◆ Document segment
# # # #

The roots of the Negroes do you derive from your study of the poem, "The Negro Speaks of Rivers"?




The word "root" in the singular means the part of a plant or tree, etc, which is normally in the soil and takes food from it and "roots" in the plural means the origins, "the feelings or connections that you have with a place because you have lived there or your family came from there" "(Oxford Advanced Learner's Dictionary)". The roots of the Negroes means what is defined as roots in the above-mentioned dictionary. In the poem "The Negro Speaks of Rivers" the theme of roots is prominent, through implication, though not through explication. The images used in the poem give us a sense of the roots of the Negro race. The readers can have some ideas of the roots of the race of Negroes from a deeper understanding of the images.

In the very beginning of the poem, the speaker says, "I've known rivers ancient as the world and older than the flow of human blood in the human veins". The image of the rivers ancient as the world immediately conjures up the idea that the ancient rivers are as old as the world itself, that is, created as soon as the world was created, or created along with 'the world. The conjoint image of "the flow of human blood in human veins" sets up a parallel between the flow of the rivers in the world and flow of blood in the human veins. The rivers provide vitality to the plants and animals of the world, and the veins supply blood to the human body. By these images the poet means to say that the rivers are like the roots or the source of life to
plants and animals, as blood is the root or main source of life for the
human beings.

# # # #

◆ Data provided
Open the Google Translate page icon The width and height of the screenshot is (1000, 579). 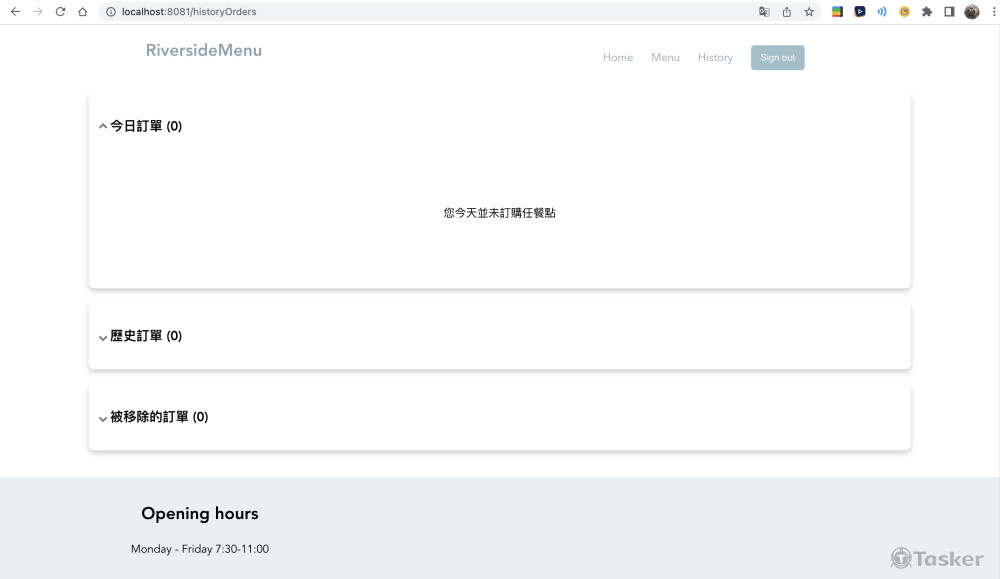click(x=764, y=12)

# # # #

◆ Exercises
1) Do the following statements agree with the passage on the poem "The Negro Speaks of Rivers"? Answer yes or no for each and quote the words that decide it.
(a) The theme of roots is stated openly in the poem.
(b) The passage draws a parallel between the flow of rivers and the flow of blood in human veins.
(c) The rivers are said to give vitality only to human beings.
2) Answer these questions from the passage on the poem "The Negro Speaks of Rivers".
(a) What does the word "root" mean in the singular?
(b) What in the poem gives a sense of the roots of the Negro race?
(c) What do the veins supply to the human body?
3) Carry on the passage on the poem "The Negro Speaks of Rivers" from the point where it stops.

◆ Final answers
1)
(a) No: "the theme of roots is prominent, through implication, though not through explication"
(b) Yes: "sets up a parallel between the flow of the rivers in the world and flow of blood in the human veins"
(c) No: "The rivers provide vitality to the plants and animals of the world"

2)
(a) The part of a plant or tree, etc, which is normally in the soil and takes food from it.
(b) The images used in the poem.
(c) Blood.

3)
The image of the sentence; "I bathed in the Euphrates when dawns were young," suggests that the "I", the speaker in the poem, who represents the whole of the race of Negroes of all times and places, bathed in the Euphrates which saw the beginnings of the creation of the earth. The Negroes have been associated with the ancient civilizations, as the word "bathed" metaphorically indicates.

The next images of looking upon the Nile and raising the pyramids, suggests the speaker's having looked upon the river Nile, and the raising of the pyramids in Egypt. This happened thousands of years ago. The speaker heard of the singing of the Mississippi in America when Abe Lincoln conceived of the idea of abolition of slavery in America. This was like a golden ray of light for the dark world of slavery.

The speaker concludes by saying, "My soul has grown deep like the rivers". The image gives us the idea that the rivers, when they originated, remain shallow. But they grow deeper and stronger with the passage of time. The soul of the speaker, that is, the soul of the
Negroes as a race has grown deeper and stronger through centuries.
Thus the poet indirectly talks about the roots or source of the race of Negros since the very beginning of human history.